» **TASK BRIEF**
Below are the records; copy every line in them that holds the string "showing".
------ SOURCE DATA
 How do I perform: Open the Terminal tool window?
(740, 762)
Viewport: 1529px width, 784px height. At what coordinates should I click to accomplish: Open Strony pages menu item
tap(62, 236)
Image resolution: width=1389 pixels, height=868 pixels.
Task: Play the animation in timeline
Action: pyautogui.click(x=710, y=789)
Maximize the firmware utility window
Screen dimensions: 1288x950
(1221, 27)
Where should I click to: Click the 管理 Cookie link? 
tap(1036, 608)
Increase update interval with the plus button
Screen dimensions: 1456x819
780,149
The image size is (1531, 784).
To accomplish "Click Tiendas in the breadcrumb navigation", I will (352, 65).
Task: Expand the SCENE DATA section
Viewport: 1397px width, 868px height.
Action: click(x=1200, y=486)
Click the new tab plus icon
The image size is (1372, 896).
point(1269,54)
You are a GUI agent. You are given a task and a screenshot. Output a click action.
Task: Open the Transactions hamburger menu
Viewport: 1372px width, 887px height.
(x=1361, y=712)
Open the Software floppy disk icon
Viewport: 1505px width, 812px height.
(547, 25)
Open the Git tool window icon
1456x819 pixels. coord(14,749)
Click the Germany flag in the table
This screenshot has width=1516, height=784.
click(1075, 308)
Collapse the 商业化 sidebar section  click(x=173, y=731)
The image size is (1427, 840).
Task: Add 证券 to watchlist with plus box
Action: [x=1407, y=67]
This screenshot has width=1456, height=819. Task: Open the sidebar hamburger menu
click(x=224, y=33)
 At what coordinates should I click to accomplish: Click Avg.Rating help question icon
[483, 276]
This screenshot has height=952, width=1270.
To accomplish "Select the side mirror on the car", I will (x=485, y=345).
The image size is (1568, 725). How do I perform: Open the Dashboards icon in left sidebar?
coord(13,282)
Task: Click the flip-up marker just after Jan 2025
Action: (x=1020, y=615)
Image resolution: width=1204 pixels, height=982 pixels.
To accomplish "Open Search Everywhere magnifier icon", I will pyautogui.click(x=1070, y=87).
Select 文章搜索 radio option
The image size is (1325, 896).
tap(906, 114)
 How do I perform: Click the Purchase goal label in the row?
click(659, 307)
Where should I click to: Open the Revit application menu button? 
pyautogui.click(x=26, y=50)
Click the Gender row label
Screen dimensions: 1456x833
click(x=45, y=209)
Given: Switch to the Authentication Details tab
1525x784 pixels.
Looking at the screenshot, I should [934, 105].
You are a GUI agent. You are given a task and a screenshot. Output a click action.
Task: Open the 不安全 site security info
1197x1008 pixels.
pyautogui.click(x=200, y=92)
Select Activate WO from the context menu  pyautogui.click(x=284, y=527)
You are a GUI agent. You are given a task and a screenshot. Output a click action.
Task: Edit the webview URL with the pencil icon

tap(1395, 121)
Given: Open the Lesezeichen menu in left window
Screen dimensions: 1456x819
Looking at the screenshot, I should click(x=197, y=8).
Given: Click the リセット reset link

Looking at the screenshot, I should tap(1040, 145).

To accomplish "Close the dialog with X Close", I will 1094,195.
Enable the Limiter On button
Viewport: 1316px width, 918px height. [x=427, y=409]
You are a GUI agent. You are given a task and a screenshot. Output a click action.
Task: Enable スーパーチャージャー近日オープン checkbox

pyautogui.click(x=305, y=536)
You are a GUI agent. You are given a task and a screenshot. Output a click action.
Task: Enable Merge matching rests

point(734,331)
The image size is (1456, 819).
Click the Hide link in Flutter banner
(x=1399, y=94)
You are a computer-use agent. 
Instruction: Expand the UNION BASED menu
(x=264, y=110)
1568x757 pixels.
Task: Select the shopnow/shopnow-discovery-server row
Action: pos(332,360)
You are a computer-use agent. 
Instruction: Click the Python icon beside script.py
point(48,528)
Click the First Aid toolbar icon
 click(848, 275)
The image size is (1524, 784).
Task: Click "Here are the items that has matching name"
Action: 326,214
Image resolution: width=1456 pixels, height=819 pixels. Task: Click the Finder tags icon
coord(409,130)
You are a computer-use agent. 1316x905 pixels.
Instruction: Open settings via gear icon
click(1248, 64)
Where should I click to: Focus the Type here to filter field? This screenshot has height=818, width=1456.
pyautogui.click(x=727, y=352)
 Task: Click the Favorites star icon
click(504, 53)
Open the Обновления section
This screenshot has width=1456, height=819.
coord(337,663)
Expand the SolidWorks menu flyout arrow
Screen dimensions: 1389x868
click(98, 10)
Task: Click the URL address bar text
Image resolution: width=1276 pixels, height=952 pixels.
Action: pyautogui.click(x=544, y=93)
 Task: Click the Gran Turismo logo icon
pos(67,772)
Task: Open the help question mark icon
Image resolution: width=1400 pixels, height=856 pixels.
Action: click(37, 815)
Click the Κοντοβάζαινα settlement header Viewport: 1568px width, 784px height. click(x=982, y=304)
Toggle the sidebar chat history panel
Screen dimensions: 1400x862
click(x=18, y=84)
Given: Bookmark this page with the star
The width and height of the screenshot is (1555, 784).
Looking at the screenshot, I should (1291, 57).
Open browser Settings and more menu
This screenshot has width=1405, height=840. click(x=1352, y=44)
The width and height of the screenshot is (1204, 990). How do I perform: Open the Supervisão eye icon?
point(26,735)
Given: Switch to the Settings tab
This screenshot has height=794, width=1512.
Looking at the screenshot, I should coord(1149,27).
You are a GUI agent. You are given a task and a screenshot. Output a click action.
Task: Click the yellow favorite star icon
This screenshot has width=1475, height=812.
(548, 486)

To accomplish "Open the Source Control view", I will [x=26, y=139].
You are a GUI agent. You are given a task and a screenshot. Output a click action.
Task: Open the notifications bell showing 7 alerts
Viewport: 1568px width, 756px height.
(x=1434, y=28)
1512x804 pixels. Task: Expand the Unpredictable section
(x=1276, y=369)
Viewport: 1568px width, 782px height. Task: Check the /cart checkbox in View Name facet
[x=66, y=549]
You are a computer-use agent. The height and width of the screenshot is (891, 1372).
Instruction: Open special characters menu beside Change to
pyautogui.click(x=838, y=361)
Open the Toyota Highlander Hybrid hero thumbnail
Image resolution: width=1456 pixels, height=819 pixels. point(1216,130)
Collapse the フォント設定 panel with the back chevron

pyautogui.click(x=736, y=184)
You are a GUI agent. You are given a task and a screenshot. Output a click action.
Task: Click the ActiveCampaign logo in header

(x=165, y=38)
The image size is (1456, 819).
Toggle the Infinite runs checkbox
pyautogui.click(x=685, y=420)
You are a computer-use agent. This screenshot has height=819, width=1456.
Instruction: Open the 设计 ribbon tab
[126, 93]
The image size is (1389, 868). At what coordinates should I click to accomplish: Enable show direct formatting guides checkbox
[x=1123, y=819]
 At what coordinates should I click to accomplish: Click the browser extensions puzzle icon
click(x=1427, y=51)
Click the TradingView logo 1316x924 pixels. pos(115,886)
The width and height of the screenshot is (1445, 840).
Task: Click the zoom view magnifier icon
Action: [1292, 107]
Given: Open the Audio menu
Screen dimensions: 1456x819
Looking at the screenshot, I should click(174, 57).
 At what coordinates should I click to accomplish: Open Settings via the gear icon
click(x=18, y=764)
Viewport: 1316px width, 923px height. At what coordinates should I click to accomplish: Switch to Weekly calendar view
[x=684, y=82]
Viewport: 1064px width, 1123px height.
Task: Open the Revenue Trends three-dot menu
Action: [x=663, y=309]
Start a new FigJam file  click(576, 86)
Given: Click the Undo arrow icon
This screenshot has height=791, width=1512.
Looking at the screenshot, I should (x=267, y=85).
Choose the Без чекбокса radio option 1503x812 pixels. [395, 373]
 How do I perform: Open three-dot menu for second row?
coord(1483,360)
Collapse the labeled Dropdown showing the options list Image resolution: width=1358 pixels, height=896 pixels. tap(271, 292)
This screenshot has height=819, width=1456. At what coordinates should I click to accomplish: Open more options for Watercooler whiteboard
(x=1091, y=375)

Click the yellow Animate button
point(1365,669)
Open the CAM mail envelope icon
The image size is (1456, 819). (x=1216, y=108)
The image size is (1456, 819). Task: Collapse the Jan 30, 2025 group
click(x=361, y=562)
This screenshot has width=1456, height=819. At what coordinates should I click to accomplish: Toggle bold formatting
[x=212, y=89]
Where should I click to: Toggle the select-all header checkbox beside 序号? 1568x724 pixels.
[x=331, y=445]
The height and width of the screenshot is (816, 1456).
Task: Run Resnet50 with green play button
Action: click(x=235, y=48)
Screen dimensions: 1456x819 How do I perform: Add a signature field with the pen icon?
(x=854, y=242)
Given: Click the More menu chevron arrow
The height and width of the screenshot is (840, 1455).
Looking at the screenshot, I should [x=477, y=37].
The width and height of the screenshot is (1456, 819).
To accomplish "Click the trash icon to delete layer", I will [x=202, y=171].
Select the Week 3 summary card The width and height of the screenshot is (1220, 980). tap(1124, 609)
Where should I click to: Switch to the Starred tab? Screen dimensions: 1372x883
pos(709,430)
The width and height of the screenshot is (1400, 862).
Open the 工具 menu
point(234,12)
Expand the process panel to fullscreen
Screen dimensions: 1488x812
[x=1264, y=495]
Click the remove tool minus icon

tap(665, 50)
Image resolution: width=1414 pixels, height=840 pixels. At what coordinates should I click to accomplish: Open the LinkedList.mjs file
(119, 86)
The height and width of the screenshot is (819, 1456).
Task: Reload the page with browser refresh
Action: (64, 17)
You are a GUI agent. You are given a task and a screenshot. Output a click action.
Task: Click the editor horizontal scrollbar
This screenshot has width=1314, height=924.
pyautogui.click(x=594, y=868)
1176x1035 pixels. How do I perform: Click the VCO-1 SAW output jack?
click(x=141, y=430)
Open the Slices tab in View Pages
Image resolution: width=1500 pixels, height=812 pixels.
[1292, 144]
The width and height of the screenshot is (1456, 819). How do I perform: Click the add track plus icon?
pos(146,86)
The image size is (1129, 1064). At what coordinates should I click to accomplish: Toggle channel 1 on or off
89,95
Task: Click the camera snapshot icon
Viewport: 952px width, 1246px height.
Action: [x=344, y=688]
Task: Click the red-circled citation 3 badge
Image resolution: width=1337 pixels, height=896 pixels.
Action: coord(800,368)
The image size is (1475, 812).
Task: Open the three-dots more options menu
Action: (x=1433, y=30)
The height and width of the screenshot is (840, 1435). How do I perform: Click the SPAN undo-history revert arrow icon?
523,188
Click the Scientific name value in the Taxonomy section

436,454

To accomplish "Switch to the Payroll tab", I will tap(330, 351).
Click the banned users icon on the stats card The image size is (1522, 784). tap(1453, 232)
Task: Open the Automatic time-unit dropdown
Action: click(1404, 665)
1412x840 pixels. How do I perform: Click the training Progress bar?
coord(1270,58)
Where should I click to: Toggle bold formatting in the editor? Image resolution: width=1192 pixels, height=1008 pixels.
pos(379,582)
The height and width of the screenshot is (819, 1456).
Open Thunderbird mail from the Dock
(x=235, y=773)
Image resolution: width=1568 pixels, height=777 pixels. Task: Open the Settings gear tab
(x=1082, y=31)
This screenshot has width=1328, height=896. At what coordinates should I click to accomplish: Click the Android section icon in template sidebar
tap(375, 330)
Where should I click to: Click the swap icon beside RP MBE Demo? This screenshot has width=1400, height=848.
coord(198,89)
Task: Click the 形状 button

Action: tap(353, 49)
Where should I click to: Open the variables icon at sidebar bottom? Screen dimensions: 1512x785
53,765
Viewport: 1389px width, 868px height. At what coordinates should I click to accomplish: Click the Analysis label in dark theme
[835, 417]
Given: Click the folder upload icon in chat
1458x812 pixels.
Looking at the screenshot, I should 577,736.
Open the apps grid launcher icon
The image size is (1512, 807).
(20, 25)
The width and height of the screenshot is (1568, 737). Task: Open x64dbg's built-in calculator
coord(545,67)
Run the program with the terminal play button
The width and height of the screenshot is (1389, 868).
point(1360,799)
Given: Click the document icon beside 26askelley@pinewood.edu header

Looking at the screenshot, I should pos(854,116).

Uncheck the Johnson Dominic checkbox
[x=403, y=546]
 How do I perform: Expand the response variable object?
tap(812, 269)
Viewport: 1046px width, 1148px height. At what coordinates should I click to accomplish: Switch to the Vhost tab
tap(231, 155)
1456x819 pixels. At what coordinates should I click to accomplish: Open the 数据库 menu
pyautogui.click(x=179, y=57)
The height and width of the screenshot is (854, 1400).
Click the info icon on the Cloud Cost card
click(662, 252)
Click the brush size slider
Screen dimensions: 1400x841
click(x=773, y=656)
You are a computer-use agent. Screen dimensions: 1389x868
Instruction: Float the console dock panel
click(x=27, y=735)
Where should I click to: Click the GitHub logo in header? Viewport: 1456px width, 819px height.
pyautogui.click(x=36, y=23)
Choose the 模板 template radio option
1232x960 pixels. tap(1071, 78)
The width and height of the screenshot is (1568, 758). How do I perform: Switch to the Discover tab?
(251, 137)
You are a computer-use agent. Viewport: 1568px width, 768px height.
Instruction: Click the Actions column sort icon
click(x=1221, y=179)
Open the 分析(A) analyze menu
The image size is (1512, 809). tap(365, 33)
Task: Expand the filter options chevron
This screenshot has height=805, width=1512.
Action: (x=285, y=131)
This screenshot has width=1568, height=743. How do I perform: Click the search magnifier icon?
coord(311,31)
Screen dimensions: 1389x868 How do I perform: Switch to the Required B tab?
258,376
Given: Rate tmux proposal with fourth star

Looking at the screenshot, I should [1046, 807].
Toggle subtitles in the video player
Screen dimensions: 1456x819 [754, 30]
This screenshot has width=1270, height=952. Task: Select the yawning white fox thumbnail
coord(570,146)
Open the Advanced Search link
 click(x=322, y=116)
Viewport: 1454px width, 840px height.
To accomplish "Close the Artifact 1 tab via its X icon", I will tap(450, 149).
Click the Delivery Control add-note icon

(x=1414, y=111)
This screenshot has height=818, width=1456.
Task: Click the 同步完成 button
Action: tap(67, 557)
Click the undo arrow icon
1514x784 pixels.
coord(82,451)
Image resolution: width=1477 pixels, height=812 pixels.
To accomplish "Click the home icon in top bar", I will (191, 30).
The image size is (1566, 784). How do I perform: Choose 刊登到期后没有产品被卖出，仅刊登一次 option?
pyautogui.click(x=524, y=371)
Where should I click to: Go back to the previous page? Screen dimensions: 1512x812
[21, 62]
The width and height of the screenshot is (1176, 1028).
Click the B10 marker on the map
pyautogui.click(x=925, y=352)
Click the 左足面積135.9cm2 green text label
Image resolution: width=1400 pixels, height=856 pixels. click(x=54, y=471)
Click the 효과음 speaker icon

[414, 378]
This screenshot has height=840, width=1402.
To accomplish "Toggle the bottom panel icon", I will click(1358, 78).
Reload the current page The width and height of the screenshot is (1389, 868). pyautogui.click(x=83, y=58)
------------
» **RESULT OF THIS EXERCISE**
Task: Open the notifications bell showing 7 alerts
Collapse the labeled Dropdown showing the options list Image resolution: width=1358 pixels, height=896 pixels. tap(271, 292)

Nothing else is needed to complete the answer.